El pasado 22 de julio de 2025, el Pleno del Congreso aprobó la Proposición de Reforma del Reglamento, iniciativa impulsada por los grupos Socialista y SUMAR, con el objetivo de adecuar el lenguaje utilizado en la cámara al lenguaje inclusivo de género. La votación final resultó en 177 votos a favor y 171 en contra.
Esta reforma nace del compromiso de eliminar el lenguaje sexista y las estructuras lingüísticas que excluyen o invisibilizan a las mujeres. Según la exposición de motivos del texto, la adecuación del Reglamento responde a la disposición adicional primera de la reforma del Reglamento de la Cámara, que se adoptó el 21 de septiembre de 2023, y a un acuerdo de la Mesa del 12 de diciembre de 2023 que encomendaba esta tarea a la Secretaría General.
El cambio propuesto busca incorporar fórmulas inclusivas en la redacción del Reglamento, alineándose así con los principios constitucionales de igualdad de género.
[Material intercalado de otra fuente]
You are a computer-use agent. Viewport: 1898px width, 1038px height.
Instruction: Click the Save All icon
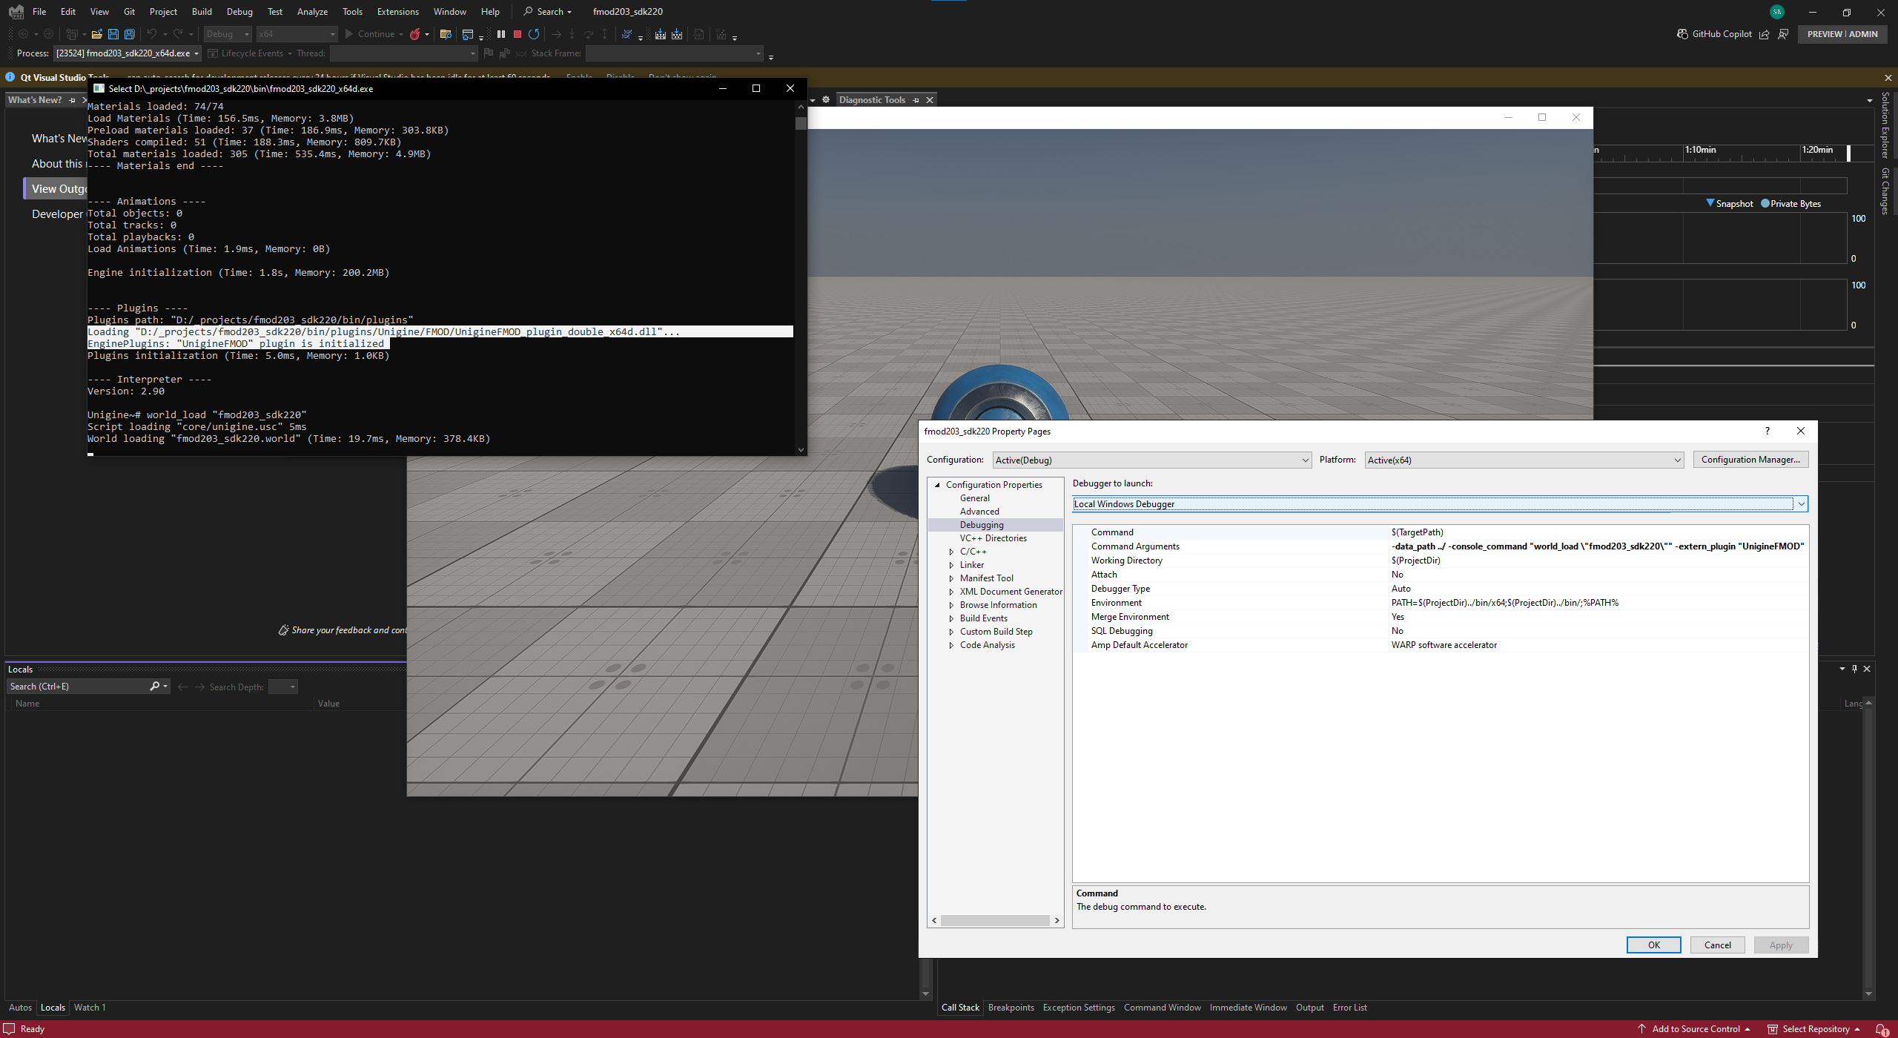click(129, 34)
En este contexto, la reforma no solo es un paso hacia la modernización del lenguaje en las instituciones, sino que también refleja la creciente necesidad de reconocer y visibilizar la diversidad en todos los ámbitos de la vida pública.
Esta iniciativa fue presentada ante el Pleno el 19 de marzo de 2024, donde recibió una votación de 174 a favor y 169 en contra, y se abordó posteriormente en la Comisión de Reglamento, que aprobó el dictamen por 23 votos a favor y 22 en contra. La modificación era crucial para asegurar que el Reglamento se adapte a las realidades actuales y a las demandas de la sociedad.
Con la aprobación de esta reforma, el Congreso da un paso importante hacia la inclusión y la igualdad, algo que va más allá de un simple cambio en el reglamento, afectando directamente cómo las instituciones se comunican con la ciudadanía y reflejan sus valores en la práctica.